Task brief
Copy each line of the data beneath in which the word "back" appears.

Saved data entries
^^^^
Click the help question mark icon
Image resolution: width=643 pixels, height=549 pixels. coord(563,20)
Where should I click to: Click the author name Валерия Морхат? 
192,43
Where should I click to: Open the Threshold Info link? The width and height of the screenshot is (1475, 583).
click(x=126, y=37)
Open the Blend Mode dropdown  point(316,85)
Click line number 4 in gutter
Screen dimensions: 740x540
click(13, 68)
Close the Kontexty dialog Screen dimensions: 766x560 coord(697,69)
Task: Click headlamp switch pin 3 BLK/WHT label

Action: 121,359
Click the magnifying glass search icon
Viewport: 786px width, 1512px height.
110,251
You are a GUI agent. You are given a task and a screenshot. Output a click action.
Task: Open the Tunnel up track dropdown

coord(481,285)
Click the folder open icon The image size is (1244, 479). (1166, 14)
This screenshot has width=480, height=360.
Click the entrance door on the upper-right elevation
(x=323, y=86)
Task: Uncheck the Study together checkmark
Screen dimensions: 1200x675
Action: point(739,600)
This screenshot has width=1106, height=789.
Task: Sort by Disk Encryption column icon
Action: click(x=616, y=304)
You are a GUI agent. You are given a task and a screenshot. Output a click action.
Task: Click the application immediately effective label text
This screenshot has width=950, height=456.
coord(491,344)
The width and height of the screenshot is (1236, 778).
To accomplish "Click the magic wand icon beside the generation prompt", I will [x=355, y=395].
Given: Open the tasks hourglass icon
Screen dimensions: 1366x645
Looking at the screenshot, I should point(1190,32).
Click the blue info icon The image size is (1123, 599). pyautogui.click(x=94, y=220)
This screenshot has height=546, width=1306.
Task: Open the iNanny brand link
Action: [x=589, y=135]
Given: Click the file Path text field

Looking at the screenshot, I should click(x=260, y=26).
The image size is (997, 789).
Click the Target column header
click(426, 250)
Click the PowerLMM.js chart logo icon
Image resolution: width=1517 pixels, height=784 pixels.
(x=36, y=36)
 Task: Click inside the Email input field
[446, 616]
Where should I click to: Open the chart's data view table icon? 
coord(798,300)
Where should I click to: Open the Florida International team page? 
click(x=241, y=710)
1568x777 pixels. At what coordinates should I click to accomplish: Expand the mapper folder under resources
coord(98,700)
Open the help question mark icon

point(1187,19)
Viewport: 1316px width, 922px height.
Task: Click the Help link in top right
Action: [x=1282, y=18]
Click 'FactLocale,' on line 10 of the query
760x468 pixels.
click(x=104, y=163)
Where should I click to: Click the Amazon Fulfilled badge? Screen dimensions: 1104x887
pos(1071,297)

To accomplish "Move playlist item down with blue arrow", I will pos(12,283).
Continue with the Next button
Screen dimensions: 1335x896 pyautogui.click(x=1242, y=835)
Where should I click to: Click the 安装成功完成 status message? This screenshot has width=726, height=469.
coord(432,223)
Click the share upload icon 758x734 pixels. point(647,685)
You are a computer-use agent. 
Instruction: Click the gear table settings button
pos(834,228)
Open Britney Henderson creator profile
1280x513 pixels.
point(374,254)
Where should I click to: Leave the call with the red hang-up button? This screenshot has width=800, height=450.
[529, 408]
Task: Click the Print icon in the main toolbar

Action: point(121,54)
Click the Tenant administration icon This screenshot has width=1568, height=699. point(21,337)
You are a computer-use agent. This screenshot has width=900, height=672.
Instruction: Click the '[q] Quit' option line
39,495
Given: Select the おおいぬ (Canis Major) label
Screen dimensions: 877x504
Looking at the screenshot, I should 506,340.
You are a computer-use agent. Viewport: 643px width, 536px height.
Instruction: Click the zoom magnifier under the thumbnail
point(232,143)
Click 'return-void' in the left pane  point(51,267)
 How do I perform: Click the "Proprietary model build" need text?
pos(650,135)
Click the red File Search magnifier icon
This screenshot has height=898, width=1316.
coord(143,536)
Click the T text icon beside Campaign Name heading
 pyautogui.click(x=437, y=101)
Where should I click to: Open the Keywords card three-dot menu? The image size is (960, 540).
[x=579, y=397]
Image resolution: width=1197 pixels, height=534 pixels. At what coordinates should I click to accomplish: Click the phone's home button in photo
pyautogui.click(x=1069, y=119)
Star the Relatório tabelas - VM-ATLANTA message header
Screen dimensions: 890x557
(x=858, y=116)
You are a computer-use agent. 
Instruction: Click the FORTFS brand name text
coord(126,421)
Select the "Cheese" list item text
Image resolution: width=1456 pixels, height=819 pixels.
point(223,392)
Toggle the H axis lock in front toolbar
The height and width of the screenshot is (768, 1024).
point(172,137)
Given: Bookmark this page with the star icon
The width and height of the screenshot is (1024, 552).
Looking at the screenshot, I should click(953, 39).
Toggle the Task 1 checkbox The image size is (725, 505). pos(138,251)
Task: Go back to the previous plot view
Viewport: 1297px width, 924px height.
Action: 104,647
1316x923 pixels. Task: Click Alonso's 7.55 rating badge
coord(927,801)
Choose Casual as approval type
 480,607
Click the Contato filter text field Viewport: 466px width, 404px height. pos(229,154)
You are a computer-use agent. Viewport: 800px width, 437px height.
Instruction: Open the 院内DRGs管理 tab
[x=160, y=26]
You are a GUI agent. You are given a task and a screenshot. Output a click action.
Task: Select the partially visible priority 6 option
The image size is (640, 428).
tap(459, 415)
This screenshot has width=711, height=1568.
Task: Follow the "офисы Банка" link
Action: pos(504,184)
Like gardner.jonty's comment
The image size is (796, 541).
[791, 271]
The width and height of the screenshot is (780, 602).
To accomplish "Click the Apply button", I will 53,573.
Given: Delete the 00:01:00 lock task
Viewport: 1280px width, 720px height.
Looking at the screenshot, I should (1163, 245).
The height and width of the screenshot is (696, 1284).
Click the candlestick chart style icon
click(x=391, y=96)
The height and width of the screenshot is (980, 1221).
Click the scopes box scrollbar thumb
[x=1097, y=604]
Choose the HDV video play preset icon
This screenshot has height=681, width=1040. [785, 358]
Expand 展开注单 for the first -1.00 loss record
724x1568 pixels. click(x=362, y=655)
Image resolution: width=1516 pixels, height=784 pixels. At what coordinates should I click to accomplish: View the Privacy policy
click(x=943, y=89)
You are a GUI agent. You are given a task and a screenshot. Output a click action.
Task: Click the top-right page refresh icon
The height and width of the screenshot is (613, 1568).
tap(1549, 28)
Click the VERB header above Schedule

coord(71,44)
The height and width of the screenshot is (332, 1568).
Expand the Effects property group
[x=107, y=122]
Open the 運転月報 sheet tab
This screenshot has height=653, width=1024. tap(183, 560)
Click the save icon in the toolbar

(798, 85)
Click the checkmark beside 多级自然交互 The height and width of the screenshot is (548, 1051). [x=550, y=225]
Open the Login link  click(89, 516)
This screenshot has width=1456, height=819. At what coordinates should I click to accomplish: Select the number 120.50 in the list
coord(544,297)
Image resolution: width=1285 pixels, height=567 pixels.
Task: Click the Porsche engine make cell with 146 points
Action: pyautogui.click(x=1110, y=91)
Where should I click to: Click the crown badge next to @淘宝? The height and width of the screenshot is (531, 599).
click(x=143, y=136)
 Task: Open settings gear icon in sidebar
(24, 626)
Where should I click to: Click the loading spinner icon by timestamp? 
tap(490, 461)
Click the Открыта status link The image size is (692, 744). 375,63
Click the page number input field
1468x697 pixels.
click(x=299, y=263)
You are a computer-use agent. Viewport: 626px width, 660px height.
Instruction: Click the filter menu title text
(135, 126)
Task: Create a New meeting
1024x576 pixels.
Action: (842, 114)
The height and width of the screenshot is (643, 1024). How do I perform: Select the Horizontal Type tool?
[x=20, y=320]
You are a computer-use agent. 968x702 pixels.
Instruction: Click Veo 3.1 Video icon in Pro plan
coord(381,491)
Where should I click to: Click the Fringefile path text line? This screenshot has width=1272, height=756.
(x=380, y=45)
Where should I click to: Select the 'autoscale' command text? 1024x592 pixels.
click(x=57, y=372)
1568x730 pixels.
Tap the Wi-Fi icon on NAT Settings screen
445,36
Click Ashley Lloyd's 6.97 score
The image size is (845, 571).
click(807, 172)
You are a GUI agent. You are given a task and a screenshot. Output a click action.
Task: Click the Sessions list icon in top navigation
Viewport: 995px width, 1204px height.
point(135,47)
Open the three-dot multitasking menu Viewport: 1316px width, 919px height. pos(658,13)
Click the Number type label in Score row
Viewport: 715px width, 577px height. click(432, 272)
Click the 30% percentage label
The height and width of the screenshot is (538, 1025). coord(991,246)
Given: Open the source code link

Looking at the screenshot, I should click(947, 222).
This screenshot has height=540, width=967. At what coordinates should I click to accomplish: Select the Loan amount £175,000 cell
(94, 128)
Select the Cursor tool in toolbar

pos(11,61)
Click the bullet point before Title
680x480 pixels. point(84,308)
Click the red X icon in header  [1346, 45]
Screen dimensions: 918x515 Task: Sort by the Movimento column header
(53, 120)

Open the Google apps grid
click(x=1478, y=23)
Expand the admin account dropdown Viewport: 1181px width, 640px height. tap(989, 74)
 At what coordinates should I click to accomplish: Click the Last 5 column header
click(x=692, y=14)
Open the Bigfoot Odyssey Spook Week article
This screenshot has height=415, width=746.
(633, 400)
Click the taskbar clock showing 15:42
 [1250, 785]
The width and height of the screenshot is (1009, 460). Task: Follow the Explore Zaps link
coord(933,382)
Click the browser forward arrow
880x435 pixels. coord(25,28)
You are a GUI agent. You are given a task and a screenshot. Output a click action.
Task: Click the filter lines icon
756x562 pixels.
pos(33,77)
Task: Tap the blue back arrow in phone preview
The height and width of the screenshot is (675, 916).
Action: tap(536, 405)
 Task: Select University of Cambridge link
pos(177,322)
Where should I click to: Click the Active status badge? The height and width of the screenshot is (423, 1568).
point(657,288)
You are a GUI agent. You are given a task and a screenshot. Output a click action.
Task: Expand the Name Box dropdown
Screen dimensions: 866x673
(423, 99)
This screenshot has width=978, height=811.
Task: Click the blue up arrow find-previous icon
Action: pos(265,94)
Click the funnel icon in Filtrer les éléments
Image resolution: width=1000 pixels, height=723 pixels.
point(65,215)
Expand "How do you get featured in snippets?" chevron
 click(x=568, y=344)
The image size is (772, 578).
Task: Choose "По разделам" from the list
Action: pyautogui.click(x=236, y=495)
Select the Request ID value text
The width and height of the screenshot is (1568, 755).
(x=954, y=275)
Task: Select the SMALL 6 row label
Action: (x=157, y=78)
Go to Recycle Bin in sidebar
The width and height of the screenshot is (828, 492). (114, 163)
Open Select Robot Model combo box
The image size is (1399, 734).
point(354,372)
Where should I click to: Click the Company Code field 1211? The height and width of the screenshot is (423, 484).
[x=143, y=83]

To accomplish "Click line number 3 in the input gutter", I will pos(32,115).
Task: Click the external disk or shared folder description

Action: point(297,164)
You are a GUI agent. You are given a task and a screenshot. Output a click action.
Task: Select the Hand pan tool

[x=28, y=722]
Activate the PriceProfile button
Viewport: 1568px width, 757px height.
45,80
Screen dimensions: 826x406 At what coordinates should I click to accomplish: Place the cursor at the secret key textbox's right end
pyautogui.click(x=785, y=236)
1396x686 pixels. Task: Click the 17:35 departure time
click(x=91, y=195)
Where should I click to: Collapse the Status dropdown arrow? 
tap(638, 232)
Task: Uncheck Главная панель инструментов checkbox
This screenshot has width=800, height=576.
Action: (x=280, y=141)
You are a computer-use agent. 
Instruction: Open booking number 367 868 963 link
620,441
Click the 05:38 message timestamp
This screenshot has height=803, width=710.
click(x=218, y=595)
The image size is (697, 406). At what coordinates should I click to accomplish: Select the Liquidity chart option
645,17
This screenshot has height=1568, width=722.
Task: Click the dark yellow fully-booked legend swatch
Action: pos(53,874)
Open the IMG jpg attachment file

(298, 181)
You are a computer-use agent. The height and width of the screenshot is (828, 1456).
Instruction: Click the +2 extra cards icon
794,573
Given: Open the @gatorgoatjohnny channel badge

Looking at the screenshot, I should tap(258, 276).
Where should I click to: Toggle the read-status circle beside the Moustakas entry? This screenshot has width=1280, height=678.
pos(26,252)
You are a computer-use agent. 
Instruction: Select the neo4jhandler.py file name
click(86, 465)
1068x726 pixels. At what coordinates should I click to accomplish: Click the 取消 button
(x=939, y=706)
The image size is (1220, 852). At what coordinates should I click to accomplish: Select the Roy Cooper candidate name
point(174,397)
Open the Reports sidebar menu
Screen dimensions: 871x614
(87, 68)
^^^^
The completed task
Task: Go back to the previous plot view
Task: Tap the blue back arrow in phone preview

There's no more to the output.